**Work instructions**.
**a.** Using the Carlson Rezidor article, decide whether each statement below agrees with it: (i) the group plans to launch more than 100 hotels in India by 2015; (ii) room rates for three-star mid-market properties have fallen; (iii) Carlson Rezidor currently has 36 operational hotels in India. Answer yes or no for each, and quote the words of the article that decide it.
**b.** Restate word for word the part of the Carlson Rezidor article that opens with the words "The hospitality chain" and closes with "business in India.".

**Extract provided**.
##########
Faced with falling average room rates (ARR) in the five-star category, US-based Carlson Rezidor Hotel Group is stepping up its presence in the three and four-star hospitality segments in India.
The hospitality chain has planned to launch more than 100 hotels in India by 2015, a majority of which will be in the mid-market segment.
“Today, there is mixed growth in the hospitality sector. Our focus will not be on five-star hotels, where ARRs have fallen 5-7 per cent. Instead, we will opt for the three-star properties in the mid-market, where room rates have been stable,” said KB Kachru, Carlson’s Chairman for South Asia and founder of the group’s hotel business in India.
The group intends to push brands such as Park Inn by Radisson and Country Inns & Suites by Carlson in the country.
Scarcity of land in metros is also forcing the hotel chain to turn to smaller towns. “It’s basically the metro markets which can sustain hotels in the five-star segment. Since land is expensive in metros, we plan to take our three-star brands into tier-2 and tier-3 towns, and the suburbs outside the metros,” Kachru said. “We have recently signed 49 properties in this segment under our brands like Park Inn.”
The three-star segment has better scope in India with domestic tourism, where the rates have been stable between ₹4,000 and ₹6,000. Room rates are linked to the health of the economy and we will have to wait for things to improve after the elections,” Kachru said. The Group has brands like Radissson Blu in the five-star segment, but would restrict its expansion to the metros. “While we will continue to have five-star properties, it would be extended to only metros like Hyderabad and the NCR region. We hope the drop in room rates in this segment is temporary. Today, five-star room rates range from ₹8,000 to ₹15,000,” he said.
Currently Carlson Rezidor has 65 operational hotels and 36 under development in India.
##########
**Recorded data**.
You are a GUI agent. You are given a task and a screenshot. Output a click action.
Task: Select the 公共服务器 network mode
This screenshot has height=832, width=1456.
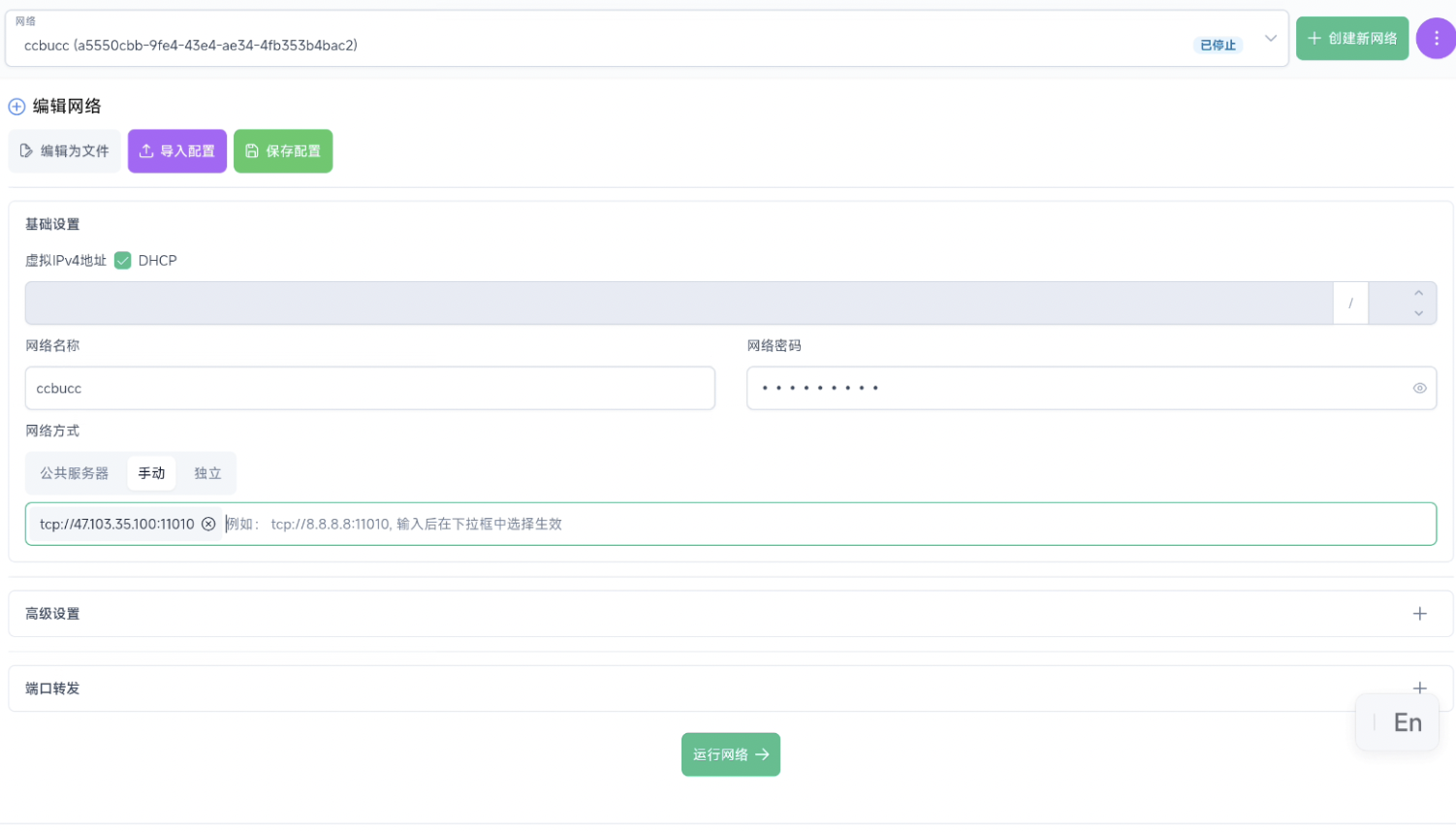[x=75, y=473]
##########
**Solutions to the tasks**.
**a.**
(i) Yes: "The hospitality chain has planned to launch more than 100 hotels in India by 2015"
(ii) No: "we will opt for the three-star properties in the mid-market, where room rates have been stable"
(iii) No: "Currently Carlson Rezidor has 65 operational hotels and 36 under development in India."

**b.**
The hospitality chain has planned to launch more than 100 hotels in India by 2015, a majority of which will be in the mid-market segment.
“Today, there is mixed growth in the hospitality sector. Our focus will not be on five-star hotels, where ARRs have fallen 5-7 per cent. Instead, we will opt for the three-star properties in the mid-market, where room rates have been stable,” said KB Kachru, Carlson’s Chairman for South Asia and founder of the group’s hotel business in India.